10.Assessment of external methods of traditional Chinese medicine in patients with chronic ulcer of the lower extremities: study protocol of a multicenter, randomized, parallel-group, prospective trial.
Yunfei WANG ; Huafa QUE ; Jienan XU ; Hanjun TANG ; Huanyu XIANG ; Xiaodong LIU ; Zhen ZHANG ; Jie XING ; Liang SHEN ; Wei SHAN ; Anmin LIU ; Lianyin QIU ; Dayi DENG ; Dan GAO
Journal of Integrative Medicine 2012;10(2):166-75
Chronic ulcer of the lower extremities amounts for a grave and serious problem for public health.

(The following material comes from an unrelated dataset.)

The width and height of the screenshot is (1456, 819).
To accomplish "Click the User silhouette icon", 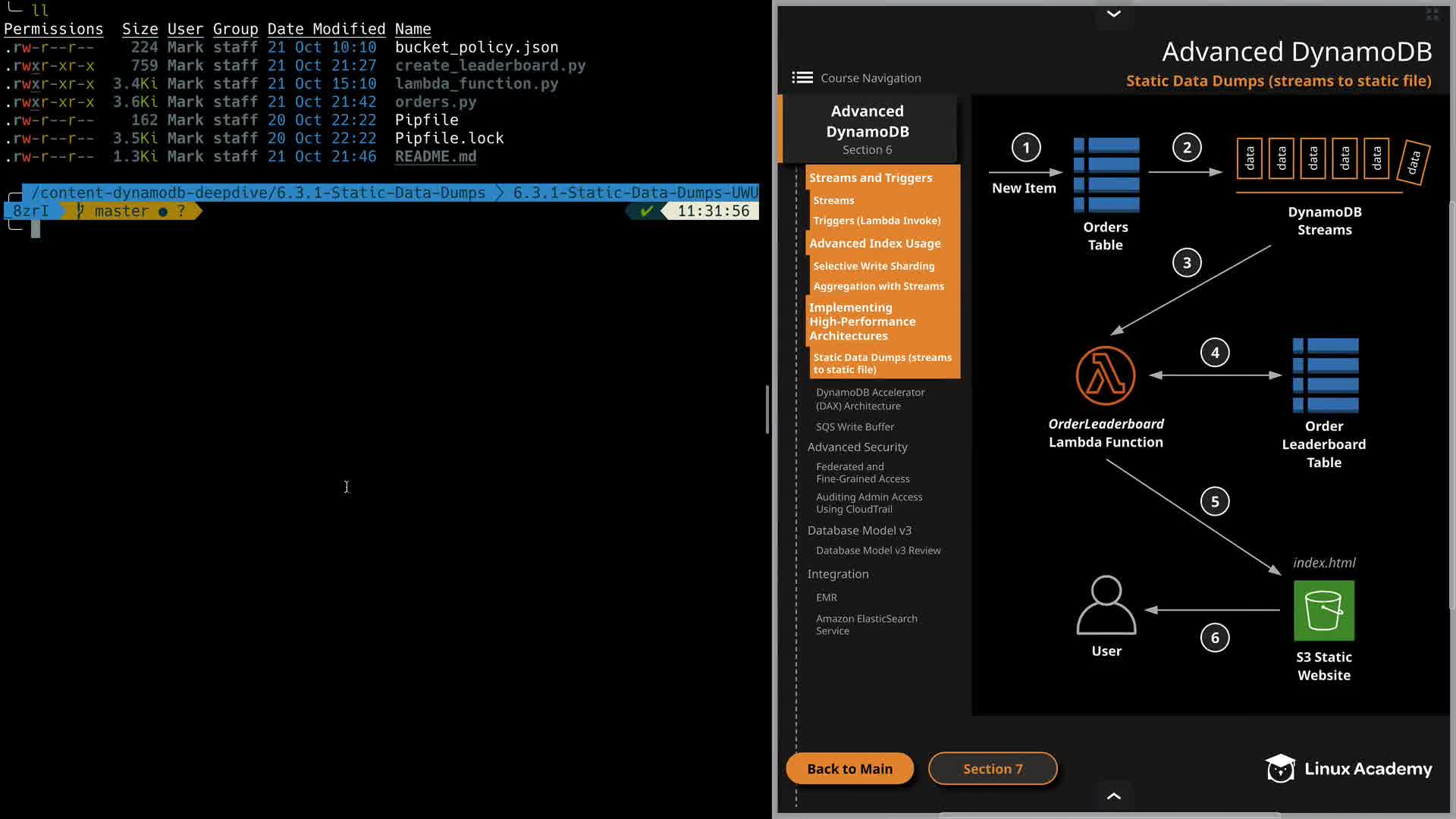I will pyautogui.click(x=1106, y=605).
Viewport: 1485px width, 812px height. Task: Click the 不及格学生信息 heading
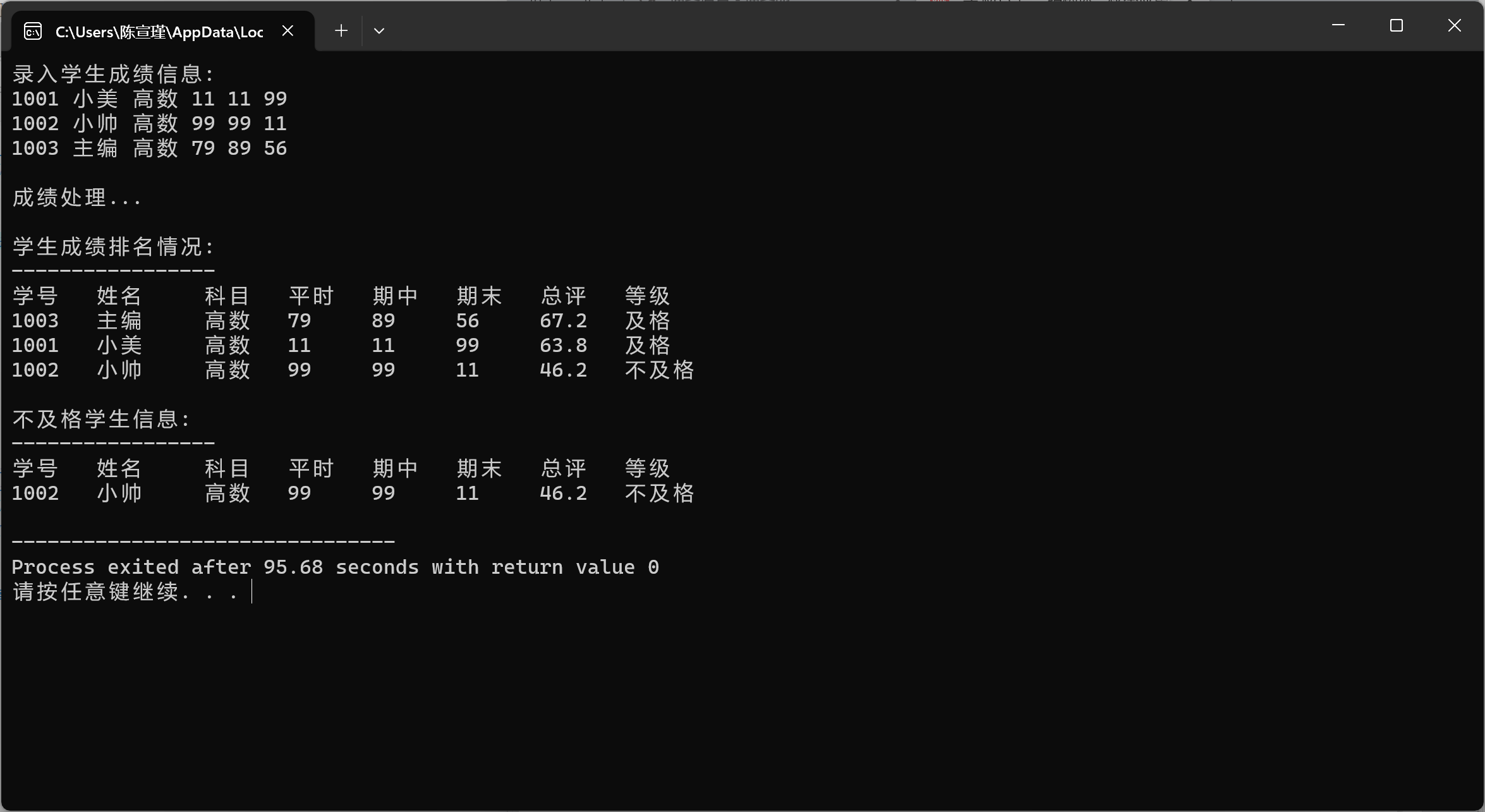101,419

Western medicine focuses on controlling infection, improving blood circulation, surgical debridement, skin grafting, etc, but there are bottlenecks in the treatment. Traditional Chinese medicine (TCM) has a long history and a legacy of sound clinical efficacy in this area. TCM has developed a unique, effective external theory, and a large number of topical prescriptions and external technology. Through this research, a safe and effective treatment protocol of TCM for chronic ulcer of the lower extremities can be formed. To this end, during China's "Eleventh Five-Year" Plan, special research committees and projects on TCM external treatments and external technologies were established. This study on ulcer of the lower extremities constitutes one of the major research topics.